> _Exercise task_
Copy all of the material below, line for line, with no changes.

-- start Working data --

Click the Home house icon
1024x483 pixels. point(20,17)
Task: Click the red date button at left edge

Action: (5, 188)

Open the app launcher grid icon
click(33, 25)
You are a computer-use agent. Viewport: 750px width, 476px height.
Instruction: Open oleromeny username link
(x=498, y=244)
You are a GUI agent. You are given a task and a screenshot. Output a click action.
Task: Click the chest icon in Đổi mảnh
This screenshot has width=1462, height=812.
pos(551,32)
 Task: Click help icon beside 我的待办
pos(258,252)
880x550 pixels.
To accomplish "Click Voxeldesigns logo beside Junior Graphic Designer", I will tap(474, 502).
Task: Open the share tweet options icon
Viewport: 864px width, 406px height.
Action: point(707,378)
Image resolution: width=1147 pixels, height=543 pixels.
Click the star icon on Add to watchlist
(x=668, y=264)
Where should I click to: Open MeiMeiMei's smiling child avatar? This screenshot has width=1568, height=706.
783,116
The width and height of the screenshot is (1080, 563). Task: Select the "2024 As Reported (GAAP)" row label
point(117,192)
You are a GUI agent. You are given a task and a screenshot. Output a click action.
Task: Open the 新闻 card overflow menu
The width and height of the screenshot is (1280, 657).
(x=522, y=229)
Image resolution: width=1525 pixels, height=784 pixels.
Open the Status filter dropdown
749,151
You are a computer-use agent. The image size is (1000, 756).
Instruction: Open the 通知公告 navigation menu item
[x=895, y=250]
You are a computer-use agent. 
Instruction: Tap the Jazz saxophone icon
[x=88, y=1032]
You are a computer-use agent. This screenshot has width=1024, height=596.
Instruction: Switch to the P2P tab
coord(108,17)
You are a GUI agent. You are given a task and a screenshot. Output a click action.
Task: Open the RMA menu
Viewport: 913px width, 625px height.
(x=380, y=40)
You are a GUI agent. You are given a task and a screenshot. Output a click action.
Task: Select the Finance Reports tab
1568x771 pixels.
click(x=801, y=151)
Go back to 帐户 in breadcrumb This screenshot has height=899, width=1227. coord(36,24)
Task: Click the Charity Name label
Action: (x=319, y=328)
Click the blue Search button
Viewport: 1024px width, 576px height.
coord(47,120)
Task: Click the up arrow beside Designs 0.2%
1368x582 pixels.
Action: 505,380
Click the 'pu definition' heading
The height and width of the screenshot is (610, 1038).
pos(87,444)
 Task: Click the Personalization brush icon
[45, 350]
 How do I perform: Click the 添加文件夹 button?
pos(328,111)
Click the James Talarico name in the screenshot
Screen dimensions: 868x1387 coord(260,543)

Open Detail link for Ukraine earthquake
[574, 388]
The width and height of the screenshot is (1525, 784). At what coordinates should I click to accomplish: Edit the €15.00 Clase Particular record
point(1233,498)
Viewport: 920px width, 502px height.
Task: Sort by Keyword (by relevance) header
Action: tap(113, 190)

-- end Working data --

> _Exercise response_
Click the Home house icon
1024x483 pixels. point(20,17)
Task: Click the red date button at left edge

Action: (5, 188)

Open the app launcher grid icon
click(33, 25)
You are a computer-use agent. Viewport: 750px width, 476px height.
Instruction: Open oleromeny username link
(x=498, y=244)
You are a GUI agent. You are given a task and a screenshot. Output a click action.
Task: Click the chest icon in Đổi mảnh
This screenshot has width=1462, height=812.
pos(551,32)
 Task: Click help icon beside 我的待办
pos(258,252)
880x550 pixels.
To accomplish "Click Voxeldesigns logo beside Junior Graphic Designer", I will tap(474, 502).
Task: Open the share tweet options icon
Viewport: 864px width, 406px height.
Action: point(707,378)
Image resolution: width=1147 pixels, height=543 pixels.
Click the star icon on Add to watchlist
(x=668, y=264)
Where should I click to: Open MeiMeiMei's smiling child avatar? This screenshot has width=1568, height=706.
783,116
The width and height of the screenshot is (1080, 563). Task: Select the "2024 As Reported (GAAP)" row label
point(117,192)
You are a GUI agent. You are given a task and a screenshot. Output a click action.
Task: Open the 新闻 card overflow menu
The width and height of the screenshot is (1280, 657).
(x=522, y=229)
Image resolution: width=1525 pixels, height=784 pixels.
Open the Status filter dropdown
749,151
You are a computer-use agent. The image size is (1000, 756).
Instruction: Open the 通知公告 navigation menu item
[x=895, y=250]
You are a computer-use agent. 
Instruction: Tap the Jazz saxophone icon
[x=88, y=1032]
You are a computer-use agent. This screenshot has width=1024, height=596.
Instruction: Switch to the P2P tab
coord(108,17)
You are a GUI agent. You are given a task and a screenshot. Output a click action.
Task: Open the RMA menu
Viewport: 913px width, 625px height.
(x=380, y=40)
You are a GUI agent. You are given a task and a screenshot. Output a click action.
Task: Select the Finance Reports tab
1568x771 pixels.
click(x=801, y=151)
Go back to 帐户 in breadcrumb This screenshot has height=899, width=1227. coord(36,24)
Task: Click the Charity Name label
Action: (x=319, y=328)
Click the blue Search button
Viewport: 1024px width, 576px height.
coord(47,120)
Task: Click the up arrow beside Designs 0.2%
1368x582 pixels.
Action: 505,380
Click the 'pu definition' heading
The height and width of the screenshot is (610, 1038).
pos(87,444)
 Task: Click the Personalization brush icon
[45, 350]
 How do I perform: Click the 添加文件夹 button?
pos(328,111)
Click the James Talarico name in the screenshot
Screen dimensions: 868x1387 coord(260,543)

Open Detail link for Ukraine earthquake
[574, 388]
The width and height of the screenshot is (1525, 784). At what coordinates should I click to accomplish: Edit the €15.00 Clase Particular record
point(1233,498)
Viewport: 920px width, 502px height.
Task: Sort by Keyword (by relevance) header
Action: tap(113, 190)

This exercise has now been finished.